Background: Glaucoma is a leading cause of irreversible blindness, characterized by the progressive degeneration of retinal ganglion cells (RGCs). Activation of the Tropomyosin receptor kinase B (TrkB) pathway by mature brain-derived neurotrophic factor (mBDNF) has emerged as a promising neuroprotective strategy, given its critical role in promoting RGC survival in preclinical models.
Methods: We advanced the development of a bicistronic adeno-associated viral (AAV) gene therapy vector engineered to co-express human TrkB and mBDNF. The vector was optimized with fully human transgene sequences and evaluated for functional expression and dose scalability to support clinical translation. Expression tracking and efficiency were enhanced by incorporating a self-cleaving 2A peptide sequence.
Results: In a mouse model of optic nerve crush, intravitreal administration of 1.52E8 to 7.60E8 genome copies (GC)/eye significantly mitigated RGC damage. In a rat model of laser-induced ocular hypertension, doses ranging from 3.80E8 to 1.90E9 GC/eye preserved both visual function and RGC survival. The 2A peptide facilitated efficient co-expression of TrkB and mBDNF while minimizing interference from endogenous protein pathways.

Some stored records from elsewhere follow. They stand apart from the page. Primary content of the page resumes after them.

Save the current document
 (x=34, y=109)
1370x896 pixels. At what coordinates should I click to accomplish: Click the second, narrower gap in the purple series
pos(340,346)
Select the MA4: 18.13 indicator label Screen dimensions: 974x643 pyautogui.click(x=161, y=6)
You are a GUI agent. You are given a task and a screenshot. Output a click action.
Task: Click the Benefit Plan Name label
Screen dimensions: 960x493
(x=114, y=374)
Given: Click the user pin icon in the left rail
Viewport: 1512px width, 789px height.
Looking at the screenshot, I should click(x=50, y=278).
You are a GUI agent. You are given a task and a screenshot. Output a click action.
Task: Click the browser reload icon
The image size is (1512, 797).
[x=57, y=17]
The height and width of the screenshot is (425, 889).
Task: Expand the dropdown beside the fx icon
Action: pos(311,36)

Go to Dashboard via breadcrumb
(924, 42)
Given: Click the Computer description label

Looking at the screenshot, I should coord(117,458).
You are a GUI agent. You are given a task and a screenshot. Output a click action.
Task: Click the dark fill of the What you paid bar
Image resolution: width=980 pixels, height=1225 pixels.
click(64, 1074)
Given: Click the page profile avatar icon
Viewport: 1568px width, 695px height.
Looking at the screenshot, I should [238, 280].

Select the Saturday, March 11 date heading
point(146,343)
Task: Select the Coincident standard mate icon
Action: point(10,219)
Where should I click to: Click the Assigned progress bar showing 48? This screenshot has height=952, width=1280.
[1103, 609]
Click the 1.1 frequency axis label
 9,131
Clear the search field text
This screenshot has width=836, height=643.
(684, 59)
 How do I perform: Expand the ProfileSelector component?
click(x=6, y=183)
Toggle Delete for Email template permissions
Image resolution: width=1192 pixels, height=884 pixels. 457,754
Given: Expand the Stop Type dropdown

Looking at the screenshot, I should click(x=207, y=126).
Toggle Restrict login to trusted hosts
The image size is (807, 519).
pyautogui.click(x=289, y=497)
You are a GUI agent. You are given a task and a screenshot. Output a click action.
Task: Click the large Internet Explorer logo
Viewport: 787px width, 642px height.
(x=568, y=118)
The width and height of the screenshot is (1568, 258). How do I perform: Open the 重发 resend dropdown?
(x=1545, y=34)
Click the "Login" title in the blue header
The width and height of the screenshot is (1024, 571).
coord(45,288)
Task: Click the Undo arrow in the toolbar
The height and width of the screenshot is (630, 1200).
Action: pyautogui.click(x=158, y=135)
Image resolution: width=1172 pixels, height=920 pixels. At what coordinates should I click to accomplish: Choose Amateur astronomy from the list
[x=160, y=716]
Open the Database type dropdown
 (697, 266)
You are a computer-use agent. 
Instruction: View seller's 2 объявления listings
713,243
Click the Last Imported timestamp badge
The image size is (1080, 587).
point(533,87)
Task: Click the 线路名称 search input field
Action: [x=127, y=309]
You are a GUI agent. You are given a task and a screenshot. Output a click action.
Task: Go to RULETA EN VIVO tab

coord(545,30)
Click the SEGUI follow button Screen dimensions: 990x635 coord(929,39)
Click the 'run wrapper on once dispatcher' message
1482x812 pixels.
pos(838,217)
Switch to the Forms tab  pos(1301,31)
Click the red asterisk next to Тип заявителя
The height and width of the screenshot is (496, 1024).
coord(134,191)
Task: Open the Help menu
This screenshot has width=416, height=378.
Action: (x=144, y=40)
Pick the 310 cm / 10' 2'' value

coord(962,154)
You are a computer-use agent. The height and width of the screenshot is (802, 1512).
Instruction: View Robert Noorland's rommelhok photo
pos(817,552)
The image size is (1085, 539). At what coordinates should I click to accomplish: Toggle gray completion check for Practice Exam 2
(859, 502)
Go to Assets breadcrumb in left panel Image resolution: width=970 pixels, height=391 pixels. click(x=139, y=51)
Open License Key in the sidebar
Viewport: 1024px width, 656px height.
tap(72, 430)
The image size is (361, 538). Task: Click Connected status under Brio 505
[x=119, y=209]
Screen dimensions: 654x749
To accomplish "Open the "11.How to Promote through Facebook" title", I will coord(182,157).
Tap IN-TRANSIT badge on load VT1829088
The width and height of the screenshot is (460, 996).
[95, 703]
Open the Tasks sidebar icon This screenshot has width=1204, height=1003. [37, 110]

Conclusions: These findings demonstrate that co-expression of human TrkB and mBDNF via a bicistronic AAV vector yields robust, dose-dependent neuroprotection and sustained transgene expression in two distinct models of glaucomatous injury. This gene therapy represents a promising first-in-class candidate for the treatment of glaucoma.
Supplementary information: The online version contains supplementary material available at 10.1186/s44477-025-00003-y.
Keywords: BDNF; Gene therapy; Glaucoma; Neuroprotection; TrkB.
© The Author(s) 2025.